__Objective__:
Copy everything in the listing below, from the line containing "Switch to the" down to the line containing "click(x=1019, y=304)", keeping each line unchanged.

__Records shown__:
——
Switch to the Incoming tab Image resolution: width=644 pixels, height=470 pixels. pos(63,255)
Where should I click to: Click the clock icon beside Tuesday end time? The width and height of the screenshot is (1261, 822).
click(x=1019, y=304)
——
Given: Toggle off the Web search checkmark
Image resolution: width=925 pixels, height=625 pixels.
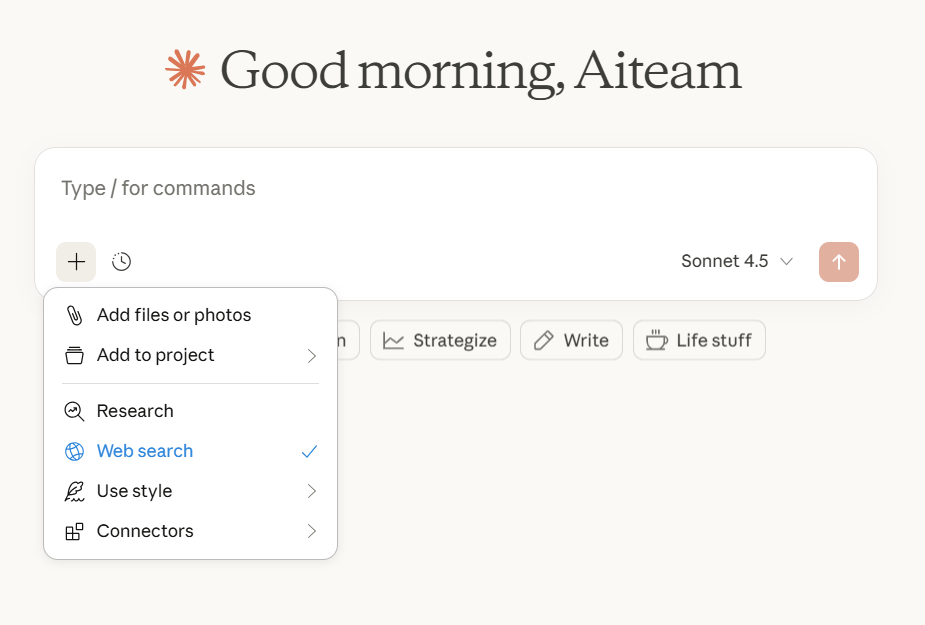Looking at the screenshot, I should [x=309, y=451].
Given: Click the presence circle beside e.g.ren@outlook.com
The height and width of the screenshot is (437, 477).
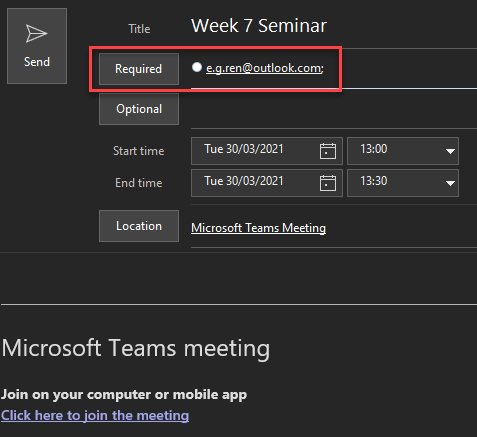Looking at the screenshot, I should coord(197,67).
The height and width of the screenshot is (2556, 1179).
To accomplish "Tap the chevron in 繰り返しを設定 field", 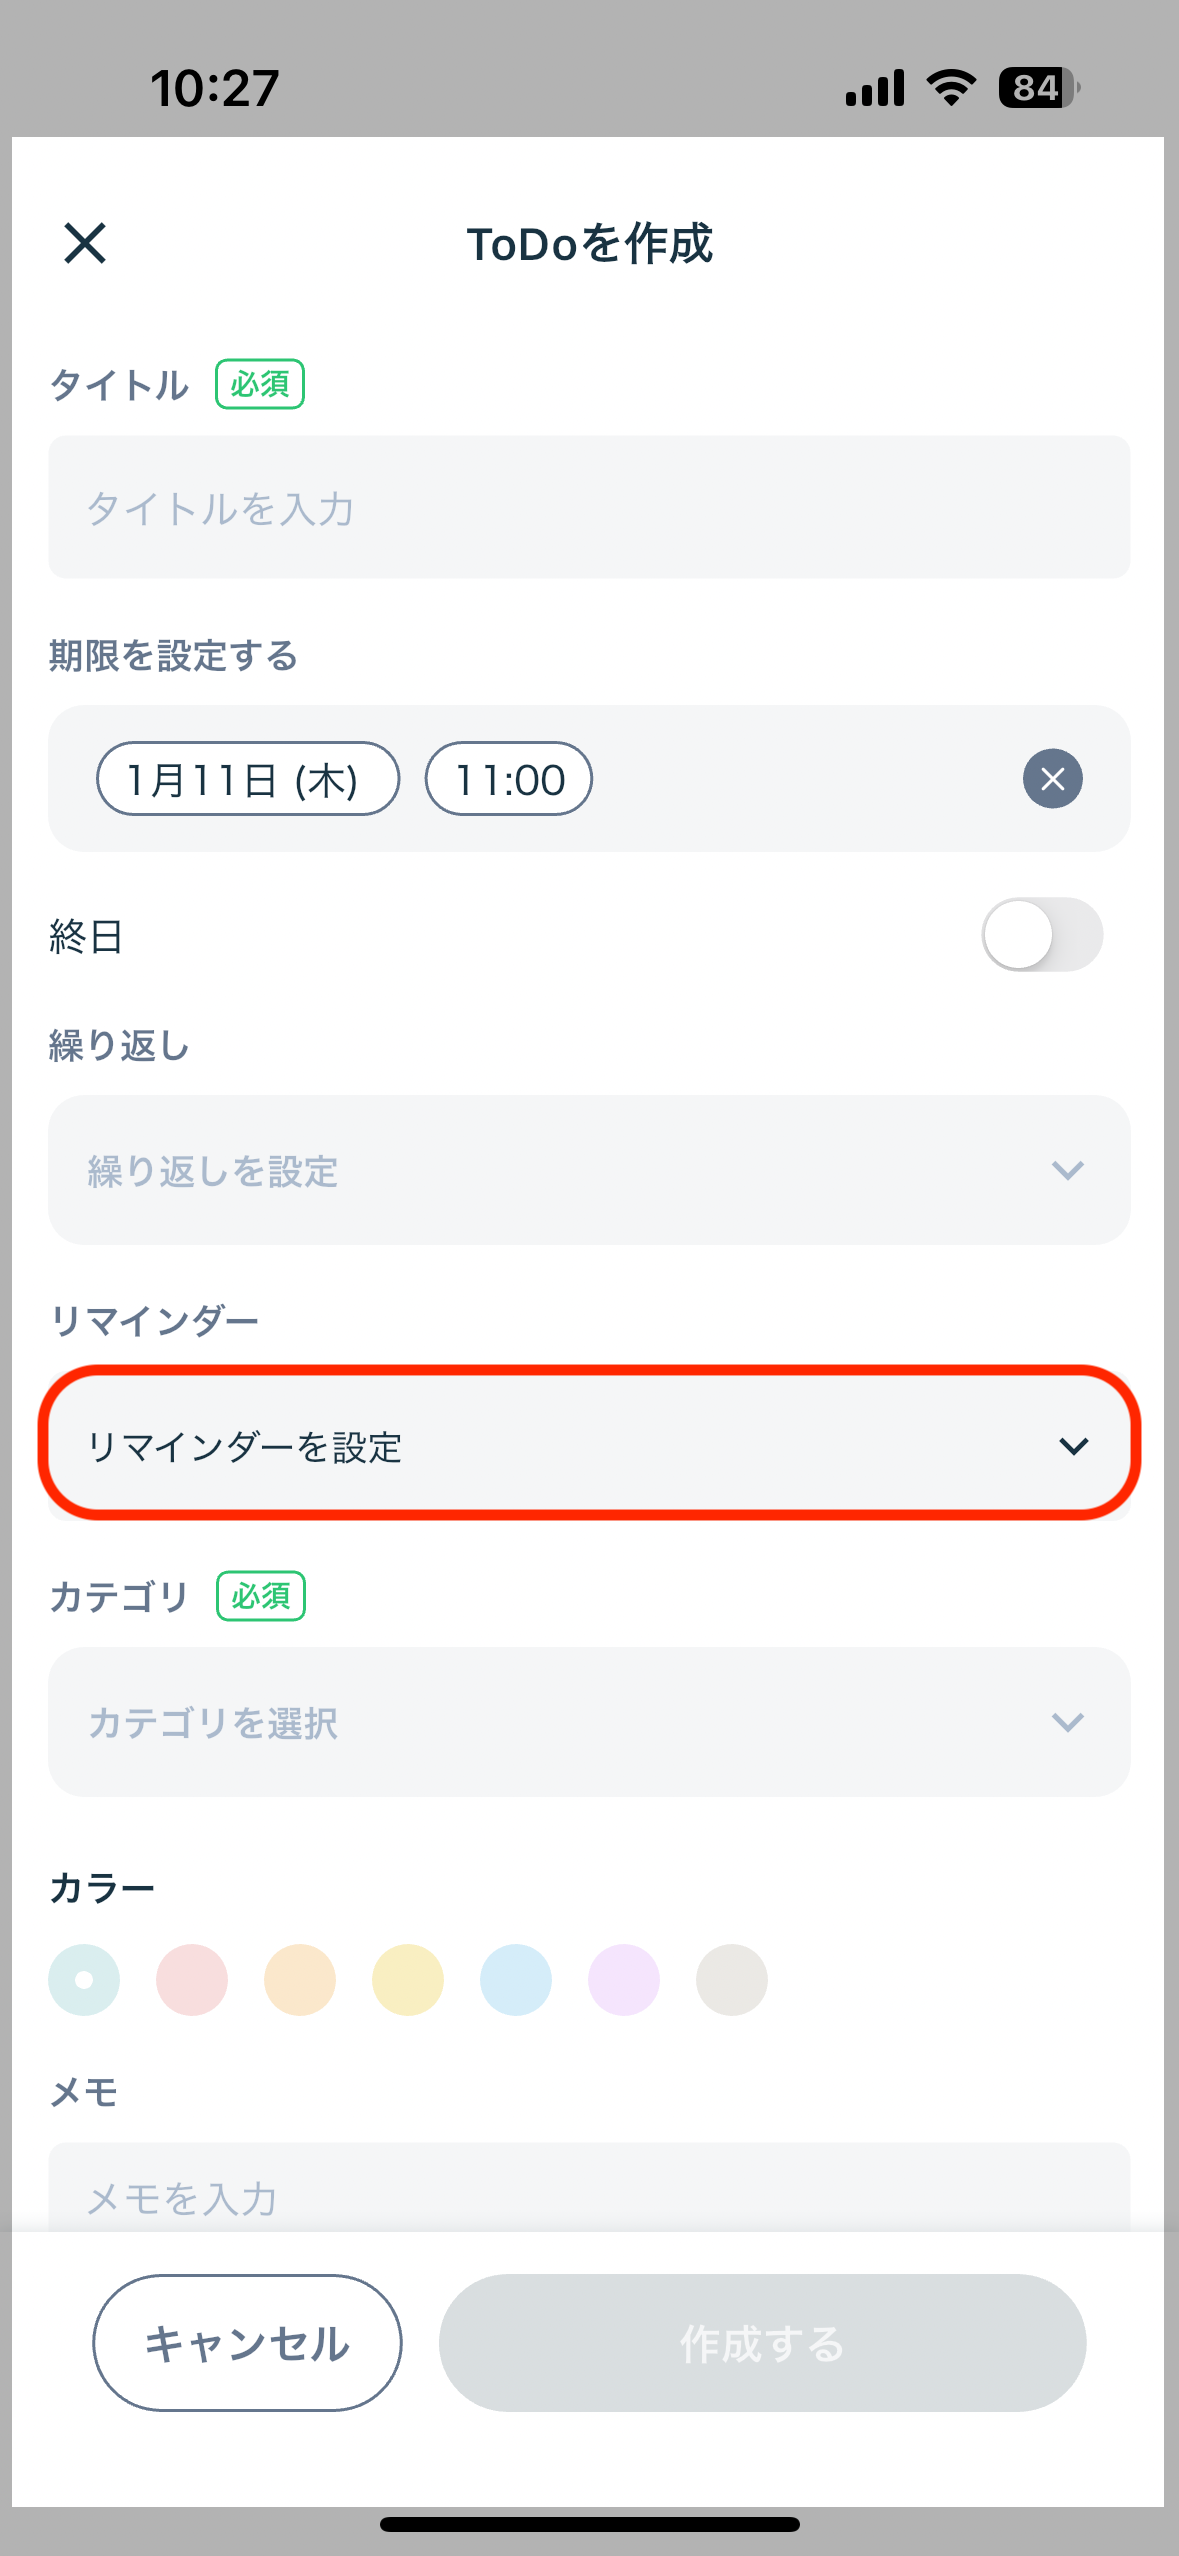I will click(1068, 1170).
——
__Answer for this exercise__:
Switch to the Incoming tab Image resolution: width=644 pixels, height=470 pixels. pos(63,255)
Where should I click to: Click the clock icon beside Tuesday end time? The width and height of the screenshot is (1261, 822).
click(x=1019, y=304)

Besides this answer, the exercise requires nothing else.